I agree in substance with the Reasons for Judgment prepared by Slicer J and which I have had the advantage of perusing in draft form.  The appeals should be dismissed.

Serial No 169/1998

File No FCA 93/1997
FCA 112/1997

ANDREW DAVID HURBURGH v THE LAW SOCIETY OF TASMANIA

REASONS FOR JUDGMENT  FULL COURT

CRAWFORD J
24 December 1998

I also agree in substance with the Reasons for Judgment of Slicer J which formed the basis upon which I joined with the other members of the Court at the conclusion of the hearing to advise the parties that the appeals would be dismissed.

Serial No 169/1998

File No FCA 93/1997

FCA 112/1997

ANDREW DAVID HURBURGH v THE LAW SOCIETY OF TASMANIA

REASONS FOR JUDGMENT  FULL COURT

SLICER J

24 December 1998

The appellant seeks review of orders made by Zeeman and Underwood JJ in separate judgments which awarded payment of remuneration to the manager appointed to oversee the appellant's legal practice pursuant to the Legal Profession Act 1993 ("the Act").  The basis of the appeal is that a person once removed from the Roll of Legal Practitioners is not susceptible to such an order.

The appellant conducted a legal practice which became enmeshed in financial problems in December 1996.  On 23 December 1996, his name was removed from the Roll of Legal Practitioners but the order was stayed pending appeal until the withdrawal of such appeal on 13 January 1997.  Following the order of 23 December, the appellant wrote to the Law Society on 27 December advising that he wished to relinquish his practising certificate forthwith.  The Society was then faced, irrespective of the status of the practitioner, with a statement that there existed a legal firm responsible to members of the public which lacked a managing partner.  The Law Society, in meeting its obligations, made an application for the appointment of a manager in accordance with the Act, s119(2)(b), such application being granted on 31 December.  At the time of the making of that order, the appellant was a legal practitioner, either by reason of the stay of the order made on 23 December, or because his statement of resignation from the right to practice did not constitute removal from the Roll in accordance with the Act, s35(2).  Following the making of the order, the manager conducted the practice and, on 10 September and 14 November 1997, orders were made awarding the payment of the cost of the administration of the legal practice to the Solicitors' Trust.

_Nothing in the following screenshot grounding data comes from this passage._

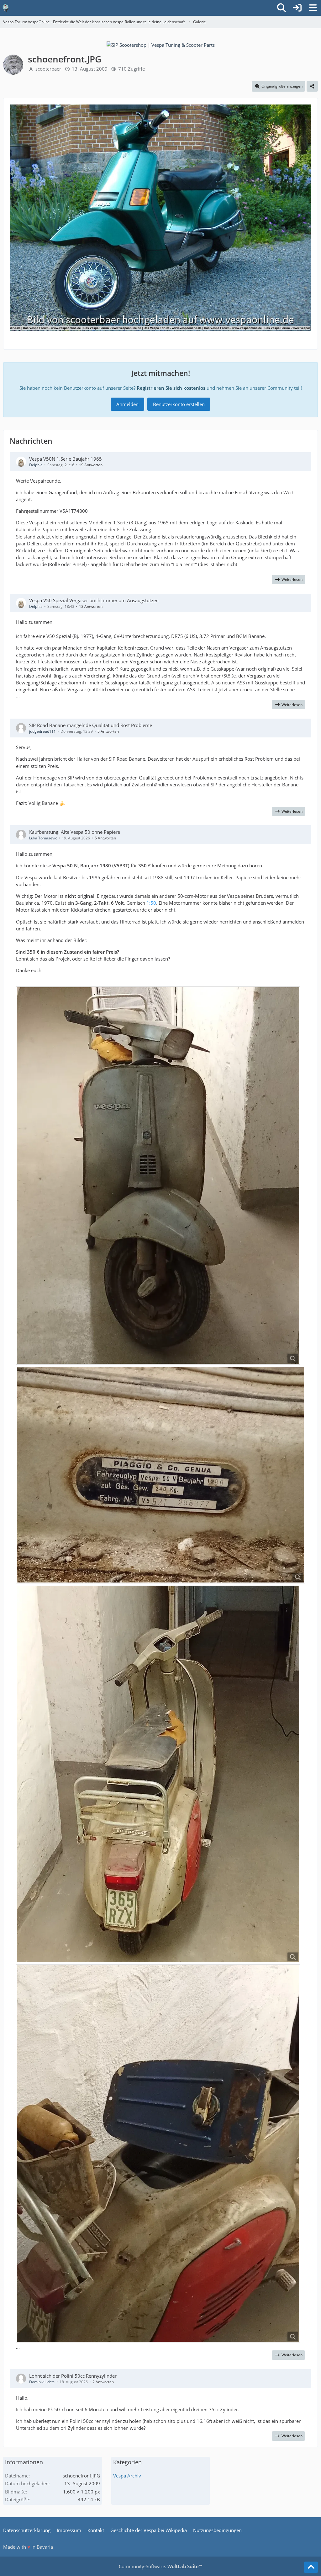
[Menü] (313, 8)
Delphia (36, 465)
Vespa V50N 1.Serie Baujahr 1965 (65, 459)
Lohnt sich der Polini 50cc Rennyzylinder (73, 2376)
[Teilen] (312, 86)
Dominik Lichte (42, 2382)
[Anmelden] (297, 8)
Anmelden (127, 404)
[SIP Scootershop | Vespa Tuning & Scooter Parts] (161, 44)
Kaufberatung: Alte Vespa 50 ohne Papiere (74, 832)
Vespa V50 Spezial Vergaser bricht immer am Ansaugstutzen (94, 600)
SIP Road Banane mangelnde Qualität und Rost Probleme (90, 725)
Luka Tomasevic (43, 838)
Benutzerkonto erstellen (179, 404)
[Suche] (281, 8)
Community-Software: (160, 2566)
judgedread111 (42, 731)
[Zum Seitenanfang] (311, 2567)
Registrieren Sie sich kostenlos (171, 388)
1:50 (151, 903)
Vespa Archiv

The appellant contends that since, at the time of the making of the orders, he was not a legal practitioner, their making was beyond power.  The respondent claims that the appeal ought be dismissed, since at the time of the making of the application the appellant was a legal practitioner susceptible to the Act, and the making of consequential orders did not affect the power of the Court because the status of the person subject to the application had changed.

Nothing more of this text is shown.